Most internet searches inevitably return a result directing readers to a Wikipedia entry. If you are like most of my seventh grade students, it’s the first thing their fingers will click upon. And, if you are like many of my teaching colleagues, you will quickly redirect them to a “real” academic source.
But, increasingly teachers and scholars are understanding that Wikipedia is a “real” academic source, especially if it is used properly. Recently, John Overholt tweeted that it is a source he uses *constantly* in his work as a curator at Harvard’s Houghton Library. In fact acclaimed teachers such as Brad Liebrecht use it as a launching point for student research.
Perhaps, then problem lies not in Wikipedia as a “non-academic” source but in that many academics and teachers don’t understand how to use this crowd-sourced knowledge tool. In order to demystify the source, let’s take a look at the Wikipedia entry for Digital Humanities.
Wikipedia users are well versed with the reader format for articles with content at the top and references down below. The content gives a general overview of the topic and the references below can provide departure points for further research. But, to stop here really only scratches the surface of evaluating a Wikipedia entry. To go further, it it important to explore both the revision history and the editors making the revisions as well as the discussion behind how that process works.
To do so, click on view history on the top right of the page. This allows you to understand when the page was created and by whom. It also tracks each edit throughout the life of the page. One can see who is adding, removing or revising content step by step. This can be a bit overwhelming, but it looking through content changes over the course a set of months or a year can make it easier to manage.
The most important feature of this revision history is learning the identities of the editors. In the case of the DH page, Elijah Meeks created it in January 2006. I can easily click on his name and discover (if I didn’t already know) that he is a digital humanities scholar. I can also evaluate the number of contributors who don’t have identifying bibliographical data to evaluate whether or not these sources seem valid, biased, etc. Meeks bows out of the creation of the article fairly early on, but his work is taken up by various other scholars such as Simon Mahony and Gabriel Bodard of the University of London’s Digital Humanities program. Bodard and Mahony “check in” on the article fairly regularly throughout its development although there are some “lurkers” who don’t seem to have biographical information or exist only identified as URLs.
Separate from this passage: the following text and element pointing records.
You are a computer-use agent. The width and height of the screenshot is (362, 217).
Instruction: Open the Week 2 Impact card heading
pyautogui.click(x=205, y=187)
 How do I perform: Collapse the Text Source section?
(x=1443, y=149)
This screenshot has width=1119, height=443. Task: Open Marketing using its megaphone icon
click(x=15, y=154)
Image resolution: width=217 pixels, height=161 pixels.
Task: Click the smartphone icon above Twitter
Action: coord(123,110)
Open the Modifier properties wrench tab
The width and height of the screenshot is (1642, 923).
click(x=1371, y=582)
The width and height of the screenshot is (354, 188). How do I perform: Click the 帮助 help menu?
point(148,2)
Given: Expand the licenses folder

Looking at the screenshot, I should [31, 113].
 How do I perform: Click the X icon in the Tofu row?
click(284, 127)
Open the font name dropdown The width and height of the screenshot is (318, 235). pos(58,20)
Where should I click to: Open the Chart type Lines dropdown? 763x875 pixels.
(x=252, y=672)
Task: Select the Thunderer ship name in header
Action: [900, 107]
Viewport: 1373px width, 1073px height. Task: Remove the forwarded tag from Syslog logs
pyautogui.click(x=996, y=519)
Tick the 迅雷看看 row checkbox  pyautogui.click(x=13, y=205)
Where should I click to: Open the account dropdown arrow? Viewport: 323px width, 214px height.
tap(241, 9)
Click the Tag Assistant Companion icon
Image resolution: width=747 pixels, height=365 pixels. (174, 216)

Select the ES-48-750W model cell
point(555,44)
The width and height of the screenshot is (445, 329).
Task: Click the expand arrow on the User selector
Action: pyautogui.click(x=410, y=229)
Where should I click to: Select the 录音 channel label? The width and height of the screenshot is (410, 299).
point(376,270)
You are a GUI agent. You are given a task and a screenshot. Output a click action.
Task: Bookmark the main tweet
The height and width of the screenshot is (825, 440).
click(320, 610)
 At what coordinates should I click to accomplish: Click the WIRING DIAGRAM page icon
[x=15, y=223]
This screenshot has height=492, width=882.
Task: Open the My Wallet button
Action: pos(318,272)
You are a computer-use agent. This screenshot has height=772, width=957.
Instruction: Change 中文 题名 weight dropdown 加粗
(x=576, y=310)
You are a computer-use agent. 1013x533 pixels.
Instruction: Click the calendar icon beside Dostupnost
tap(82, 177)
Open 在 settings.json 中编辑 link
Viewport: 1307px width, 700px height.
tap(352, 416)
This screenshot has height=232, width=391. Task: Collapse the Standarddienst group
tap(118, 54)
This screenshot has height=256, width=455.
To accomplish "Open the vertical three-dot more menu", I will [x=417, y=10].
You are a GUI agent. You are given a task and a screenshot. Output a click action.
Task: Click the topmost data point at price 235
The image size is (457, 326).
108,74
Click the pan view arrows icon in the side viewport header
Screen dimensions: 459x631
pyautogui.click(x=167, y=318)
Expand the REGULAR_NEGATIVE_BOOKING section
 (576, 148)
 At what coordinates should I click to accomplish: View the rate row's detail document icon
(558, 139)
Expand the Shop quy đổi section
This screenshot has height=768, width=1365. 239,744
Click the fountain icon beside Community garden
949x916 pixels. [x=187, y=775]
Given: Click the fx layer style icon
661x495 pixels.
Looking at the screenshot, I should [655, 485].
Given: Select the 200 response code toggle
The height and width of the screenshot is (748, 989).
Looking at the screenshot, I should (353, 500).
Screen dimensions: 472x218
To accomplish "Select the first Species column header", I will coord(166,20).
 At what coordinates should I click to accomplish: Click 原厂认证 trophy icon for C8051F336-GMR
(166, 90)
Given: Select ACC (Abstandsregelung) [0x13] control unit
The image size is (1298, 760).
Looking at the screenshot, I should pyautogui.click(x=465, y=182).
However, this is where the talk feature comes in handy. Not only are we able to track edits and who is making them, we can also track the chatter around how and why those edits are happening. For example, Elijah Meeks writes at the article’s inception on January 31, 2006, that, “I figured I should start this, since no one has.” And, in a series of contributions by unsigned users in 2014, it is evident that the edits are being made by a group of digital humanists at a meeting exploring collaborative editing.
The talk feature also allows users and editors to collaborate about what to add or to request clarifying information. While there was some initial discourse in the talk session about how to define DH and whether or not to combine it with the definition of digital computing, the discussion was fairly straightforward and civil. Given the difficulty of defining DH, the article does a reasonably good job of painting a broad definition of DH and explaining the history of the discipline’s ever-evolving boundaries and the controversies/conflicts between digital and traditional scholarship.
However, the most interesting portion of the talk feature is a recent debate about the inclusion/removal of articles by a contributor for which there was some question regarding self-promotion of articles for which he was being compensated in some form. Reading through the talk leads me to believe that the issue was a bit more nuanced than the Wikipedia editor who removed the articles understood. However, because of the ability to look at the revision history, I was able to investigate these claims and authors. This seems to be a case of an aggressive editor highlighted in the Slate article Wikipedia Frown.
One of the last sections of the Wikipedia entry on DH revolves around pedagogy. It reads:
“The 2012 edition of Debates in the Digital Humanities recognized the fact that pedagogy was the “neglected ‘stepchild’ of DH” and included an entire section on teaching the digital humanities. Part of the reason is that grants in the humanities are geared more toward research with quantifiable results rather than teaching innovations, which are harder to measure. In recognition of a need for more scholarship on the area of teaching, Digital Humanities Pedagogy was published and offered case studies and strategies to address how to teach digital humanities methods in various disciplines.”
This is an important point, and it speaks to the opening paragraphs of this post. While doing an extensive amount of research to vet each and every Wikipedia article would not be realistic for my seventh graders, it is reasonable for me to begin to have a conversation with them about Wikipedia and how to use it. The problem is that many teachers haven’t had the pedagogical training to understand Wikipedia much less how to teach its proper use. However, this is dangerous. Wikipedia and other forms of crowd-sourced information aren’t going away. They are going to become more and more prevalent, and it’s up to teachers to give students the time, tools and technical expertise to practice how to use them in the safety of middle school.